The business segment “Corporate Center” is of great importance for banking operations and the processing of business transactions. It encompasses the areas Group Operations, Group Information Technology, Group Projects & Processes, Group Credit, Group Treasury & Execution, Group Finance, Group Risk, Group Legal Services, Group Compliance, Group Tax Center, Group Human Resources Management, Group Communications & Marketing, and Group Strategy. In addition, those revenues and expenses of VP Bank Ltd having no direct relationship to client-oriented business segments, as well as consolidation adjustments are reported under the Corporate Center. Revenue-generating business activities of the segment Corporate Center arise in connection with the Group Treasury function. The results of the Group‘s own financial investments, the structural contribution and the changes in the value of hedges are reported in this segment. 

 

Segment result

The pre-tax segment result in the first half of 2019 amounted to minus CHF 19.1 million as opposed to minus CHF 26.8 million in the comparable prior-year period.

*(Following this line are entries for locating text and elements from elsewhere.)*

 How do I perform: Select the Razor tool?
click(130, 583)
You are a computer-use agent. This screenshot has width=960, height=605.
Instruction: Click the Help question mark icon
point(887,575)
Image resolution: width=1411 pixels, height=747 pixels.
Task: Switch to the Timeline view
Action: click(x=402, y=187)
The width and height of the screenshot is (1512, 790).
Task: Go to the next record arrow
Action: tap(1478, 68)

In the first half of 2019, operating income grew, period-on-period, by CHF 9.2 million. Responsible for this increase is income from financial investments, for the most part. 

Interest income fell by CHF 3.1 million over the comparable prior-year period. This is attributable, in part, to the on-going negative interest level and, consequently, to the decline in interest revenues from maturity transformation (SNB negative interest). In addition, income from SNB swaps turned negative in comparison to the prior-year period (CHF –9.1 million). The introduction of funds transfer pricing as of 1 January 2019 and the movement in financial instruments contributed positively to interest income. Commission and service income reports a decline in income. This caption comprises third-party bank commissions which were invoiced to front business units by the service units through internal recharging. Income received by Group Treasury & Execution is reported under trading income. This relates to income generated from the execution of foreign-exchange trades. The caption also includes the results of derivatives employed to minimize risks as well as gains/losses from balance-sheet management activities. Income from financial investments in the first half of 2019 amounted to CHF 11.3 million. In the comparative prior-year period, this position had reported an income of CHF 0.9 million, the increase of which arose primarily from revaluation gains on financial instruments. 

Operating expenses in the period rose by CHF 1.6 million from CHF 34.4 million to CHF 36.0 million. Charges for valuation allowances, provisions and losses in the period reported a decrease of CHF 1.9 million. Personnel and general and administrative expense rose by CHF 1.8 million and CHF 1.1 million, respectively. Depreciation and amortisation increased marginally from CHF 7.7 million to CHF 8.0 million.

The employee headcount rose slightly from 366 (30 June 2018) to 367 positions.